Microbial Program at JGI-Home

Assembly

Microbial genome production assemblies are straightforward when libraries and sequences of high quality are available. Considerable effort was spent initially on improving the library construction process, in particular for long mate pair libraries. The key challenge for microbial genome assembly is posed by scaling to accommodate the very large number of genomes that will be sequenced over the next several years. In order to address this challenge, we have pushed microbial genome assembly "upstream" into the sequencing production area, so that these assemblies are carried by the QA/QC team. This change takes advantage of the extensive expertise of the QA/QC team in efficiently analyzing very large numbers of data sets, as the group is responsible for QC and analysis of every library produced for all science programs. In order to support analysis of thousands of libraries per year, the QA/QC team has developed a data processing framework to support automatic analysis and assembly. The Microbial Program produces a variety of products (single cell, isolate quick draft, isolate high quality draft, etc.) and pipelines have been developed to automatically assemble projects of each type. For single cells, software was developed to address sequence coverage bias and contamination expected in this type of project. After pre-filtering, single cell sequence data is assembled using the Velvet and Allpaths-lg assemblers with the results merged to form a final consensus assembly. Standard microbial genomes are assembled using Allpaths-lg which produces assemblies with very good contiguity and high consensus accuracy.

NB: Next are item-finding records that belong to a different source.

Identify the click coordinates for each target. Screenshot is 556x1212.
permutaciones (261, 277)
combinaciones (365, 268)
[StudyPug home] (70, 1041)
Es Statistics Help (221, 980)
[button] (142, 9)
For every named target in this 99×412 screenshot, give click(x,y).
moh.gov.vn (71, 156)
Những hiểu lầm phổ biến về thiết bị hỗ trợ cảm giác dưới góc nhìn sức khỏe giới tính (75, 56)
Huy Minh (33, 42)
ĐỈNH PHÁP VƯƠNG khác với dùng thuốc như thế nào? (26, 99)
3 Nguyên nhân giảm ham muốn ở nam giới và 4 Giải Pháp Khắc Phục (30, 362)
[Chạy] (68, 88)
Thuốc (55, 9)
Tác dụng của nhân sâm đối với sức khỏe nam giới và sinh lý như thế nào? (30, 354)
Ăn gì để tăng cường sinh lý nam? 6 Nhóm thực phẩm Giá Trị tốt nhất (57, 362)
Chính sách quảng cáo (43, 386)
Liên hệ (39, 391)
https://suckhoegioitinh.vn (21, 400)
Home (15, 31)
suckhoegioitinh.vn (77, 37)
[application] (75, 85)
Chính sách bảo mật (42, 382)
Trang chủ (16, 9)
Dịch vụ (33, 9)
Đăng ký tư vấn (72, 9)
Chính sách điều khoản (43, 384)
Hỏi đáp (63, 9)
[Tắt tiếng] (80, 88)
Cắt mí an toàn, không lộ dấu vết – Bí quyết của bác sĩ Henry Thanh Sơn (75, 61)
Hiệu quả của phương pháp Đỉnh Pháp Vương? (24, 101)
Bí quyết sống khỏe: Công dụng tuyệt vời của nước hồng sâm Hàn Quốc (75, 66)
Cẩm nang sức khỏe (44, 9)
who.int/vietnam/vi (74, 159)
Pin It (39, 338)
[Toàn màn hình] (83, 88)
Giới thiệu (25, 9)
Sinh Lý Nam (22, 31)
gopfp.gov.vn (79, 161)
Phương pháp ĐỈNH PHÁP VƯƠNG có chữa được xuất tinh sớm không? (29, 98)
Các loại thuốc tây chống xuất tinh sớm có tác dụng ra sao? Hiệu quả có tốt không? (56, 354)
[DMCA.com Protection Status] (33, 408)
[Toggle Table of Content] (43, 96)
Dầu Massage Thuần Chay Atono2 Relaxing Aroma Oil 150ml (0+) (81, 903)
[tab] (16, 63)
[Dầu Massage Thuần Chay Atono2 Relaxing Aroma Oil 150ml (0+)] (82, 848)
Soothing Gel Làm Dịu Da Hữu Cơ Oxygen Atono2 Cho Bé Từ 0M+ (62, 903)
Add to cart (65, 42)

Microbial genome R&D assembly efforts involve continuous testing of new assemblers and scaffolding tools appearing in the literature, and assembly of data sets produced by the R&D group resulting from new protocols such as long mate pairs, new versions of Illumina chemistry, etc. Results and recommendations of these analyses guide changes in production protocols and assembly strategies.

Microbial genome finishing efforts focus on speeding up the finishing process, reducing cost, and integrating PacBio data. The finishing pipeline includes five major modules covering QC, assembly integration, repeat resolution, gap closing, and reporting. In order to reduce costs, repeats of known function, rRNAs and transposons, which are on average more than half of the repeats in bacterial genomes, will not be finished to base pair perfect. Instead a consensus is generated and placed into proper locations. Other gaps, unique or repetitive, will be finished with additional coverage from sequencing amplicons with PacBio during gap closure. Only microbial genome projects of high quality draft are considered for finishing.